Se quedó un momento parada, orientándose, y se dirigió a la izquierda, buscando la dirección que ya había investigado en Internet. Si el número medio borrado que había junto a la puerta no mentía, el apartamento que buscaba debía de encontrarse en el bloque amarillento que tenía enfrente, de modo que sacó las llaves de la cinta azul del bolsillo delantero del pantalón, donde las había puesto para no tener que ponerse a rebuscar por la mochila en medio de la calle, y se acercó al portal.
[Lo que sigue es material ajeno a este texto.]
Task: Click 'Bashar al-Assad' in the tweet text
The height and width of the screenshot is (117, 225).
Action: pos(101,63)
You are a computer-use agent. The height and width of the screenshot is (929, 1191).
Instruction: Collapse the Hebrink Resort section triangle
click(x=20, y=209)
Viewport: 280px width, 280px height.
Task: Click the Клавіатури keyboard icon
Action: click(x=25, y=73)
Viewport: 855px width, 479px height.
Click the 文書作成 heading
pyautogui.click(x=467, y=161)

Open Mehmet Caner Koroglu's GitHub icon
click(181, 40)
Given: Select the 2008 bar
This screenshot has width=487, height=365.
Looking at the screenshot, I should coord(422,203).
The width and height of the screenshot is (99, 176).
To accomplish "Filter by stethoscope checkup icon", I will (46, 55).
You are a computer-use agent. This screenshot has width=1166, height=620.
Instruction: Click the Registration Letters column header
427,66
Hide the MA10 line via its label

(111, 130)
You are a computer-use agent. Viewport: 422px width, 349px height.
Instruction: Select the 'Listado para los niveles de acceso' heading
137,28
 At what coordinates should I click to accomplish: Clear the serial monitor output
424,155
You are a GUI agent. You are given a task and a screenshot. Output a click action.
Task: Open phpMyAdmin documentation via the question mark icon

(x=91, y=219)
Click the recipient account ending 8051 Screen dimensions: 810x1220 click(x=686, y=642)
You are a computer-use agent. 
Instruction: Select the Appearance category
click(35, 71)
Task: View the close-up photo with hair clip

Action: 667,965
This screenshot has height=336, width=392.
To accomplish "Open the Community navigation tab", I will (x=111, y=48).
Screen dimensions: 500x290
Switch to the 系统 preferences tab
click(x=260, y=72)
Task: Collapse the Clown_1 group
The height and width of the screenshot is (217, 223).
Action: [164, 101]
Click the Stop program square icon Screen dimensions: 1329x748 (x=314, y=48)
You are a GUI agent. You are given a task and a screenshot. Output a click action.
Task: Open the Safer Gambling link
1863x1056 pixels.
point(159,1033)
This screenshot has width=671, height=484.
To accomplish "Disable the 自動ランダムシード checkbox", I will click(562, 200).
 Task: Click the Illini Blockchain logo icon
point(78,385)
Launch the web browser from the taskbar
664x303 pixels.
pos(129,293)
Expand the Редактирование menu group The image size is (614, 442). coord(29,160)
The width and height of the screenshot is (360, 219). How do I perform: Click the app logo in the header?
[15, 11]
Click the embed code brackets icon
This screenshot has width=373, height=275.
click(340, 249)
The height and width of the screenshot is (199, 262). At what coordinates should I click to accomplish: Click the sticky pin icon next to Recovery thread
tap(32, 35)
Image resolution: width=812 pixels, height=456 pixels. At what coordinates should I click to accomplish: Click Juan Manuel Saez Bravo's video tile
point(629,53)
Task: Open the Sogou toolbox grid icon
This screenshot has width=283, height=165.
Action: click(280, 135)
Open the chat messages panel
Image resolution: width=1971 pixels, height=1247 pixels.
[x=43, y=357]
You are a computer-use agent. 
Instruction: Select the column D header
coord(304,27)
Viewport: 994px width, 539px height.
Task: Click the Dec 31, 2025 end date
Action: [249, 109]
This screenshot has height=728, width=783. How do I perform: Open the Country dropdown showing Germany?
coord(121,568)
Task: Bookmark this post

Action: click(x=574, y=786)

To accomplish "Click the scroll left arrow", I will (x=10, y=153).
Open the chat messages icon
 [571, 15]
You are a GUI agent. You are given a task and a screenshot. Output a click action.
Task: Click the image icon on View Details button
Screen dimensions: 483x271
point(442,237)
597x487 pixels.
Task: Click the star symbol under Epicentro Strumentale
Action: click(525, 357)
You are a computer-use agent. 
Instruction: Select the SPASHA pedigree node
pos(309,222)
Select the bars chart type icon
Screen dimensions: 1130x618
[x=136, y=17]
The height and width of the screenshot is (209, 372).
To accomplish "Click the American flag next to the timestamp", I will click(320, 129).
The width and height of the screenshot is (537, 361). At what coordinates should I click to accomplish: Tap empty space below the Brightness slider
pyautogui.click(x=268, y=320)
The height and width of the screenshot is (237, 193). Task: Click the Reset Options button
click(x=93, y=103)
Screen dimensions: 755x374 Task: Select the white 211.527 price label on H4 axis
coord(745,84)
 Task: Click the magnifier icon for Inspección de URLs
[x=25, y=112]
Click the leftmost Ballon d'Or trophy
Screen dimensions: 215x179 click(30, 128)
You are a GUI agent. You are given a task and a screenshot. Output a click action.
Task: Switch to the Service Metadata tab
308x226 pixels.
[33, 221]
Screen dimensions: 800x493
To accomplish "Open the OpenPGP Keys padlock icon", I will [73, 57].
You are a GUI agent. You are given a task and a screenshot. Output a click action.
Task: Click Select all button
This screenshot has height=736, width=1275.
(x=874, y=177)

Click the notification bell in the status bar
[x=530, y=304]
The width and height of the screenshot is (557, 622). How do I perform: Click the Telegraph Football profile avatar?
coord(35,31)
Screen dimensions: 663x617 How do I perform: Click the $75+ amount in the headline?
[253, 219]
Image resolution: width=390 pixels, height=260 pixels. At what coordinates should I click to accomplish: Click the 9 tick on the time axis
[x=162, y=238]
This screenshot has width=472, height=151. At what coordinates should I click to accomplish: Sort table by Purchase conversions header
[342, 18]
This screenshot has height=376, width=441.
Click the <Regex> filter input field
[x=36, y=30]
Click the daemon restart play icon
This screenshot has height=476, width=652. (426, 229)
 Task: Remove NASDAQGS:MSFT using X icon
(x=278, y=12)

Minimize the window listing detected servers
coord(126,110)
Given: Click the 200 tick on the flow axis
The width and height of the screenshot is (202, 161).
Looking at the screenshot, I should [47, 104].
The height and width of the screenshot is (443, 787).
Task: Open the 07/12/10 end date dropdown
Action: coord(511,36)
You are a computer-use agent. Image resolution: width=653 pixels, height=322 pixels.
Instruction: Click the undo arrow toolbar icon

Un mendigo dormía atravesado en el umbral de la casa. Lena se inclinó por encima de él notando el olor a alcohol y suciedad que emanaba de su cuerpo, dio la vuelta a la llave y saltó por encima del hombre, que no se movió un centímetro. La escalera era estrecha y estaba oscura porque casi todas las bombillas estaban rotas, pero la luz anaranjada de la calle se filtraba a través de las ventanas que había en cada descansillo y, una vez acostumbrados los ojos a la falta de luz, todos los contornos eran visibles, como en una fotografía de tonos sepia.

El apartamento número siete estaba en el tercer piso. La llave era la correcta.

Por un instante estuvo tentada de dar la vuelta y marcharse al hostal donde sus nuevos amigos estarían reunidos en el jardín, charlando o jugando a las cartas, pero no era posible; tenía que quedarse allí hasta que la descubrieran y pasara algo.

Encontró un interruptor, encendió la luz y se quedó de piedra. La cutrez del edificio le había hecho esperar un interior decrépito, lleno de trastos viejos, humedad y cucarachas, y ya se estaba preparando para soportarlo cuando la luz iluminó un apartamento pequeño pero perfectamente limpio y amueblado con muebles de teca y bambú, y batiks tailandeses en blanco y marrón con toques azules. La impresión de que se trataba de un territorio de Bianca no era tan intensa como en el piso de París, pero Lena había reconocido el toque de su madre en más de la mitad de los objetos y en la distribución de los muebles. Cerró la puerta tras de sí y se apoyó en ella, agradecida por haber llegado a un lugar que podría convertirse en un sucedáneo de hogar durante el tiempo que le tocara vivir en él. Llevaba demasiado tiempo en hoteles y la posibilidad de tener un lugar sólo para ella la hacía sentirse más relajada y casi feliz.

Dejó la mochila en el suelo, cerró la puerta con todos los cerrojos y fue a investigar a la zona de la cocina, que era sólo una parte de la salita. Había latas, leche de larga conservación, pasta y paquetes de comida precocinada, todos aún en fecha de uso. Al día siguiente saldría a comprar verdura y fruta fresca y se pondría cómoda en el piso esperando a su contacto. Lo que pasaría después era algo que ya no podía imaginar.